La poésie ne se vendra jamais comme un roman ! Quand j’ai accompagné Abdellatif Laâbi à Albi voici quelques années, un auditeur lui a demandé pourquoi il s’obstinait à écrire de la poésie, alors qu’il écrivait aussi des romans. Il a répondu : « La poésie, c’est tout ! ». Pour moi, c’est l’alpha et l’oméga. Sans poésie, le monde n’est rien. Alors, que chacun et chacune frappe aux portes s’ils le veulent. Moi, je n’en ai pas/plus l’énergie, d’autant plus que la Culture n’est pas la principale préoccupation de nos politiques, qui tiennent les cordons de la bourse. Je me dévoue corps et âme (comme le titre d’un des recueils publiés aux éditions Traversées) depuis plus de 28 ans. Après moi, qui reprendra le flambeau ? Certainement personne, car il s’agit d’une vocation et pas d’un métier… donc, si ce n’est pas rémunérateur, qui voudrait user une grosse partie de son existence… Pour ma part, je n’ai éprouvé que du plaisir, même si certains moments étaient très durs, rien que les nombreux contacts oraux et écrits que j’ai eus. Plus de 1200 auteur(e)s publiés, je pense que ce n’est pas trop mal. Plus l’universalité !

J’ai un rêve : celui d’une révolution poétique. Nous poètes, éditeurs… sommes tous pleins d’énergie. Et pourtant la poésie survit sporadiquement au rouleau compresseur d’une culture imposée par des médias en quête de pouvoir. Ce culte de la culture « unique » se vérifie partout dans notre quotidien, dictant nos choix de consommateurs serviles.
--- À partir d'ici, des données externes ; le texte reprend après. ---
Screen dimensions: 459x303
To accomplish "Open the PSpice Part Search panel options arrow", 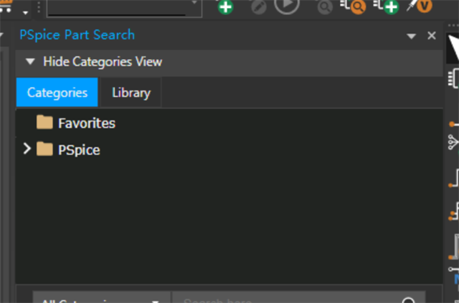I will pyautogui.click(x=412, y=36).
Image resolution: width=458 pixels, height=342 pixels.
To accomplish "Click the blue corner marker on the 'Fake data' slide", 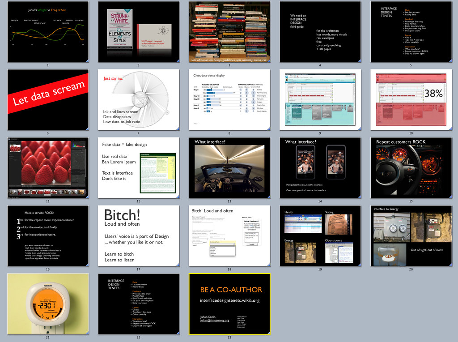I will [x=178, y=197].
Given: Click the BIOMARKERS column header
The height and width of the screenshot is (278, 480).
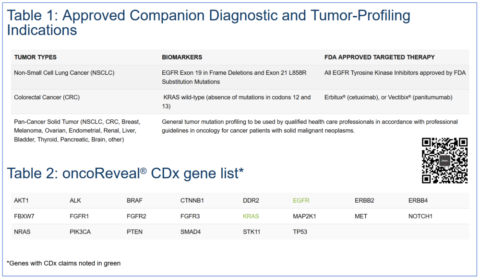Looking at the screenshot, I should click(182, 57).
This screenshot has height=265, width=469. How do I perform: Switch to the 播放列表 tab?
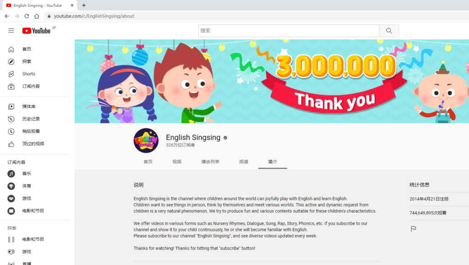(210, 162)
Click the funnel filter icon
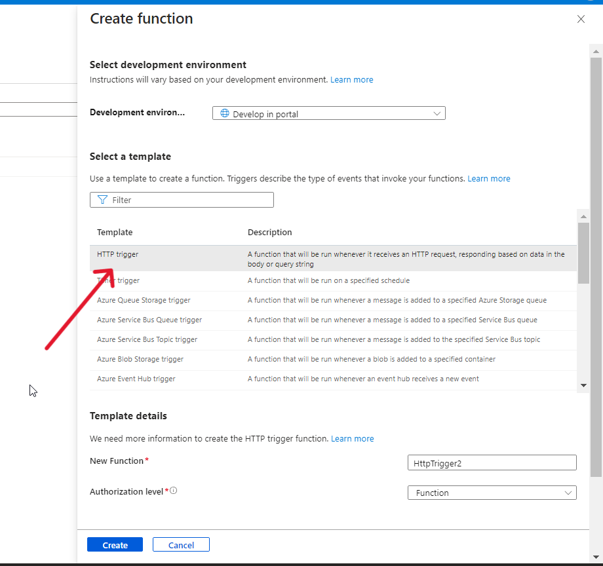The image size is (603, 566). pos(102,200)
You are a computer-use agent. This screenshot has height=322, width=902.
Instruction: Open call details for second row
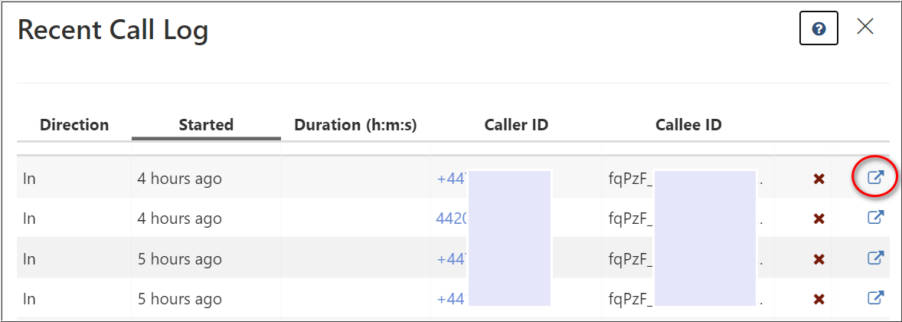click(x=875, y=217)
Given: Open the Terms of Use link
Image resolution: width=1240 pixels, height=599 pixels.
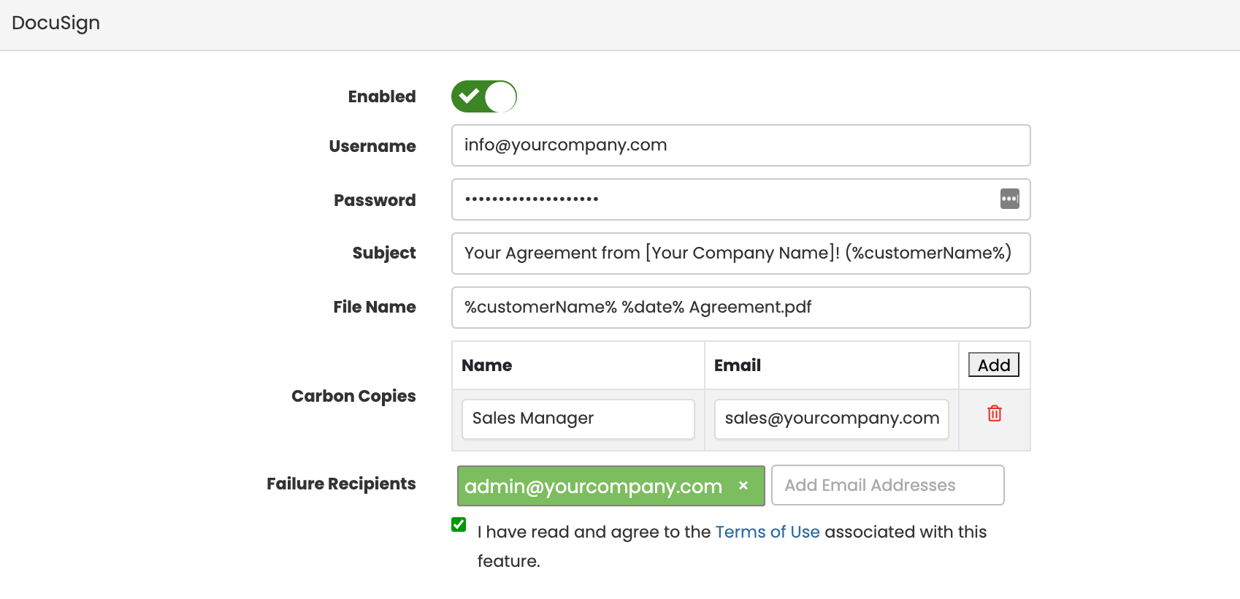Looking at the screenshot, I should click(x=768, y=532).
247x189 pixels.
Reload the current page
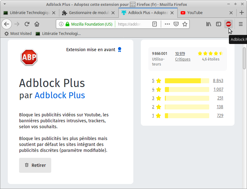[x=27, y=24]
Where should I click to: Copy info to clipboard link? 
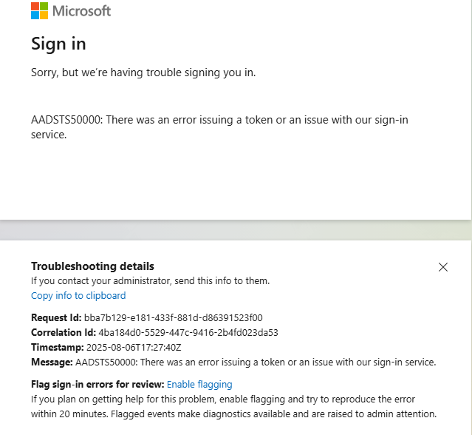78,295
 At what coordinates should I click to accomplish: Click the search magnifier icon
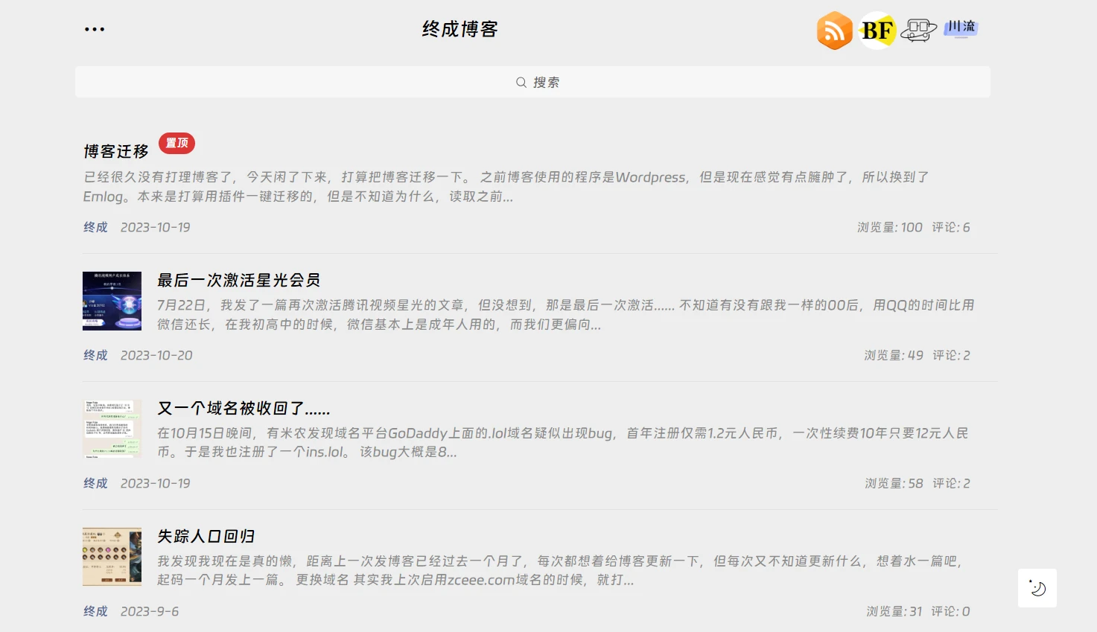coord(521,83)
Le rêve pour la poésie, serait qu’elle devienne une force novatrice et influente. Comment et faut-il réunir les acteurs du livre pour espérer un jour changer les choses ?

Il est vrai que nous agissons chacun dans notre coin. Cependant, je me suis rendu compte qu’il y a tellement de personnes qui écrivent de la poésie surtout. Je me dis souvent : il y a autant de poètes que de lecteurs ! Et c’est là que se trouve le dynamisme de la création. Quand j’ai créé la revue Traversées en 1993, j’ai voulu publier surtout des auteur(e)s qui avaient des textes de qualité (selon nos critères et nos choix) même s’ils étaient totalement inconnus. Des poètes de renom ont fait confiance à la revue, mais quel plaisir quand un auteur sélectionné revient vers moi en disant que je lui ai ouvert des voies. Nous sommes, en tant que revuistes, des passeurs, des diffuseurs, des transmetteurs et c’est là que réside notre force. Pour le reste, tenons le coup et serrons-nous les coudes, oui, certainement… Je n’ai pas vraiment l’énergie et le temps d’aller dans tous les salons. Qu’ils existent, c’est bien. Aussi, que chacun fasse de son mieux !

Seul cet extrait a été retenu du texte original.